Americans love to win. Many would even say that they have to win and will try to do so whatever the cost in time, energy, and money. We have become a society of contestants and pursue “fame” through an endless array of contests too numerous and ridiculous to list.
In examining our political system, for example, it doesn’t take a political scientist to figure out that too many political aspirants will say and do almost anything to win their elections. Predictably, special interest groups abound and regularly attempt to influence candidates with large sums of money. And, sad as it may be, they succeed far too often.
The consequences of accepting such contributions are, of course, well-documented in our recent political history and today remain very dangerous to good government.
Discouragingly, as long as politicians are compelled to win elections, they will be too busy attending banquets, giving speeches, having fund raisers, and compromising their positions on just about everything. It also means that they won’t devote the time and energy needed to analyze, formulate, and legislate remedies to our increasingly complex social and economic problems. Undeniably, American politics are hopelessly trapped in a vicious political system rooted at the very core of how this nation evolved.
In the 1960s and 1970s, we paid a high price for our obsession with winning. We lost far too many American lives in Vietnam trying to win an unwinnable war. Then our president, Richard Nixon, resigned in disgrace for coveting winning too much. And now we are engaged in a presidential race that has divided this country as never before, mainly because we have a president who is obsessed with winning and will do anything to win, no matter what unethical and outrageous things he has to do in order to win reelection.
On television, the media saturates us with mindless game shows and absurd athletic events, all so people can win at something. On the internet, our children are exposed to so many things that would have shocked our parents, to include sex, politics, ways to make money, music videos with raw language, etc. Predictably, our crime rate has reached epic proportions as the “have nots” demand their “share of the prize.” No one wants to be left out of the party, and won’t be, whatever it costs.
Many will argue that all is well in America and that it has been our “win ethic” that has made our nation great. I don’t disagree with that but I do suggest that much has changed in our country in the first 20 years of our new century. Today, winning has become devalued and our ethical standards might as well not exist because no one pays attention to them.
To ever right America again, we must go back to the beginning. Parents must learn to say “no” more often and stop buying conformance simply because they can afford it.
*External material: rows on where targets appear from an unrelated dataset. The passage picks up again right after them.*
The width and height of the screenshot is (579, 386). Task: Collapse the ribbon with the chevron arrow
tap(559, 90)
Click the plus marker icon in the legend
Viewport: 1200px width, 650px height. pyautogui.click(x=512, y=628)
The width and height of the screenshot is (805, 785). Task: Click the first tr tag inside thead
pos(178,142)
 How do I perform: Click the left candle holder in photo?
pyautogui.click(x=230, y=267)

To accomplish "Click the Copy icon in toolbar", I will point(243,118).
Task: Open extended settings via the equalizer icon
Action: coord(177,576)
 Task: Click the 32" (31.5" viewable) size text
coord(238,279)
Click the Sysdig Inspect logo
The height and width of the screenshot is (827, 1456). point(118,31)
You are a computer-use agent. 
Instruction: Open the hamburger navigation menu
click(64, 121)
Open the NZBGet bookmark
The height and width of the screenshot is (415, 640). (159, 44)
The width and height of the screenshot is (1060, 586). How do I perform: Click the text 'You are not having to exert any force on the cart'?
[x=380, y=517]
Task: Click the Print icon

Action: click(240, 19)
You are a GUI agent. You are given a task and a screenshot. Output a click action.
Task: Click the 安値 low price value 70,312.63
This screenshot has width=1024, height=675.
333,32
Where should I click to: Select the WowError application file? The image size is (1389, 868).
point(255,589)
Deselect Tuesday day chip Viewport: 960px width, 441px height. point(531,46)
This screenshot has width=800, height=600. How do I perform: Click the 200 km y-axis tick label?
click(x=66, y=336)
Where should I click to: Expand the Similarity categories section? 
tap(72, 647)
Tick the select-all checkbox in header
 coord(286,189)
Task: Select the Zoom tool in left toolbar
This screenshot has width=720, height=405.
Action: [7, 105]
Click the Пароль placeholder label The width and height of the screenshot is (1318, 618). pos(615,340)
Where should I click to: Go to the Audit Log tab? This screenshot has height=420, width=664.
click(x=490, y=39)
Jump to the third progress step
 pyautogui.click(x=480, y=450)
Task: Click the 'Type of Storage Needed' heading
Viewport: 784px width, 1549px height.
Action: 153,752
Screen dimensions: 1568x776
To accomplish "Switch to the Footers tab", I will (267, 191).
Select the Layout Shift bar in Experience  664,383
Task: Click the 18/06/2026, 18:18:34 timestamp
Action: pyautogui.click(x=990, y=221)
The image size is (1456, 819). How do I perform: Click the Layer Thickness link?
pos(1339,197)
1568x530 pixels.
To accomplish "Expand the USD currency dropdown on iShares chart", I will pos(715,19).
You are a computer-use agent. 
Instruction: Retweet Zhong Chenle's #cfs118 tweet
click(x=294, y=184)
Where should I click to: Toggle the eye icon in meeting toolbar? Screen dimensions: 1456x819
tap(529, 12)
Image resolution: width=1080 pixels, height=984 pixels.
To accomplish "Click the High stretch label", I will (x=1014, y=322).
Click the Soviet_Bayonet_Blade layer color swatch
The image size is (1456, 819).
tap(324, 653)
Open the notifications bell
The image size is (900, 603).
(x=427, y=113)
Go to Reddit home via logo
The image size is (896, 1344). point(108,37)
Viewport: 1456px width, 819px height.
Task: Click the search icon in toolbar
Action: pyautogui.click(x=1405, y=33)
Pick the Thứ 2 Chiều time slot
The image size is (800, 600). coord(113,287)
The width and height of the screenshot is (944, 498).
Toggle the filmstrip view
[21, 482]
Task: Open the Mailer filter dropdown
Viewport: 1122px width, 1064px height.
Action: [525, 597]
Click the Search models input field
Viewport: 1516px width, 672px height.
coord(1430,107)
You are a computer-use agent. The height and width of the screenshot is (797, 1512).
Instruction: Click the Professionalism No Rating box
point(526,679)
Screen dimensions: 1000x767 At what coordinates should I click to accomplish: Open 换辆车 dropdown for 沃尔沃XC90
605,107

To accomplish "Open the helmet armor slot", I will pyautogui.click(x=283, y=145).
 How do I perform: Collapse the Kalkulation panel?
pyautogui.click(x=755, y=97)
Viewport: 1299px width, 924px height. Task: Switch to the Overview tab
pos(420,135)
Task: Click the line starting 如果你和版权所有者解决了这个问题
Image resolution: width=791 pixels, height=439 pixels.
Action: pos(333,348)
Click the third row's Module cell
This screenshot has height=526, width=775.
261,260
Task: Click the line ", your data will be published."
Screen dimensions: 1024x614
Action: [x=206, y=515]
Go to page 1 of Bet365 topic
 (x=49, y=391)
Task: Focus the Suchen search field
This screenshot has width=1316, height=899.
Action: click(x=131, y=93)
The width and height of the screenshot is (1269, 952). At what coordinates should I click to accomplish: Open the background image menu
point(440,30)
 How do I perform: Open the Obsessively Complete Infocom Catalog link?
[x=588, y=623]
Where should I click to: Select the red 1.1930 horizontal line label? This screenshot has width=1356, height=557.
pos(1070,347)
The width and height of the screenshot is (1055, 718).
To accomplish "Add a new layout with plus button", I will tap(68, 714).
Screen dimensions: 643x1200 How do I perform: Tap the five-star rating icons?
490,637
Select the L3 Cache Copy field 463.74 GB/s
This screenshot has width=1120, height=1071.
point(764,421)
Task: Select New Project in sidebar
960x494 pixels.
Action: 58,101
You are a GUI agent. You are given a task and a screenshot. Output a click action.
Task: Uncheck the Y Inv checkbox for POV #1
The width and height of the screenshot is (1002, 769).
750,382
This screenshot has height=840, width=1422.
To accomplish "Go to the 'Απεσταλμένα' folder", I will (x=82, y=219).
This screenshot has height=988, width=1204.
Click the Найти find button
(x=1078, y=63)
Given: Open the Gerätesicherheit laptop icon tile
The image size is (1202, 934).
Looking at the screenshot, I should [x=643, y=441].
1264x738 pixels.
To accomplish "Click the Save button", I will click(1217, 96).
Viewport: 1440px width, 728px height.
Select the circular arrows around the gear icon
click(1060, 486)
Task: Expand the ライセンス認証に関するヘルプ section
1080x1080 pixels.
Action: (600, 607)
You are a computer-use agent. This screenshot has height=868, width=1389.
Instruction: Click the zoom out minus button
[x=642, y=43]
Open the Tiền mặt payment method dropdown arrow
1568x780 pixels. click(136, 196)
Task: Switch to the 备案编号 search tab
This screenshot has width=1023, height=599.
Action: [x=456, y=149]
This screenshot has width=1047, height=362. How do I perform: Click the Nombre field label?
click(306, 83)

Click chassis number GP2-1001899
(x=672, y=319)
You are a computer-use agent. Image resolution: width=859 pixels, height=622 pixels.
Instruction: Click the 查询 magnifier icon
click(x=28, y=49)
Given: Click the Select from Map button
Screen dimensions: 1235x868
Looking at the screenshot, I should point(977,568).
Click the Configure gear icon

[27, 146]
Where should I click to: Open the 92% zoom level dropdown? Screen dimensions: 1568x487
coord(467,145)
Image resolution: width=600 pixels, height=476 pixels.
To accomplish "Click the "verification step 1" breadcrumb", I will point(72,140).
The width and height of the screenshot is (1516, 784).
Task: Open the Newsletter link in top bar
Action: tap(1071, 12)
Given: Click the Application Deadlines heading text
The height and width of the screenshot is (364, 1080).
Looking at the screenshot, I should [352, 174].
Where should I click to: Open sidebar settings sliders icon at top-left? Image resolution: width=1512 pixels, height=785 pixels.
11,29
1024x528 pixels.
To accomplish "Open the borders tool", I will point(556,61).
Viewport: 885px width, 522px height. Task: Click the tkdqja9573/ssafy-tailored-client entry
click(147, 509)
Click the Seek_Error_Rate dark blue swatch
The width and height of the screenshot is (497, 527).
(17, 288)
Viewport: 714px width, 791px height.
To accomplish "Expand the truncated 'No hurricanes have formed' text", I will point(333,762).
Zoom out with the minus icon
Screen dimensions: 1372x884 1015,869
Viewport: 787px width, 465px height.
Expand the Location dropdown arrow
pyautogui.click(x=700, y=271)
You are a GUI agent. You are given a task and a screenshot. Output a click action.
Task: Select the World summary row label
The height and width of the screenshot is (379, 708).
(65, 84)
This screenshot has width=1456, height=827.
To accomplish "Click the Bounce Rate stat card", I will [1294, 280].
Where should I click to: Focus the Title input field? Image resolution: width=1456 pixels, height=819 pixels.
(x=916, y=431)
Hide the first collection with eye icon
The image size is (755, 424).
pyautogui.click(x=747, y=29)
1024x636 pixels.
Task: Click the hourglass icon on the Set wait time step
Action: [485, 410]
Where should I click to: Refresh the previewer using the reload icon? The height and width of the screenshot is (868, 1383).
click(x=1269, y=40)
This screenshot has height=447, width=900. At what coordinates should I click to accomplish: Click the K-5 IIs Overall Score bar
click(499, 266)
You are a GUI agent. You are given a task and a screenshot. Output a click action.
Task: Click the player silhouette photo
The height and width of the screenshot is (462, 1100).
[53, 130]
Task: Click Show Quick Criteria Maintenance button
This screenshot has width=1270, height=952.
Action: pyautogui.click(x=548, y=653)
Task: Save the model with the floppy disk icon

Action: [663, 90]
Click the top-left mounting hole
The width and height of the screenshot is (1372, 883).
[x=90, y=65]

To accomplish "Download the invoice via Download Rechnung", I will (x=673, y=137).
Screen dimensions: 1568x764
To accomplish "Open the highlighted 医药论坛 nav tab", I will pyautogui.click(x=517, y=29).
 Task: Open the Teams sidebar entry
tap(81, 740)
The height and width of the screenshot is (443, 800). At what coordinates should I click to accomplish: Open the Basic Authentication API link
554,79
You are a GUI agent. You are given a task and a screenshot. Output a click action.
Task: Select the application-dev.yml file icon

They must once again lead by example rather than defer the development of their children’s minds to television and the internet. They must exercise more control and judgment over what their children see, hear and read.
In politics, our elected leaders must begin to make some of those hard decisions without regard to their political fortunes, as much as that is possible.
These are but some of the tremendous challenges that lay immediately ahead of us. Whether we are able to overcome those challenges is questionable, that we must try is not. Ultimately, our success may determine whether our American Republic, and our way of life, will ever again exist the way our forefathers intended it to.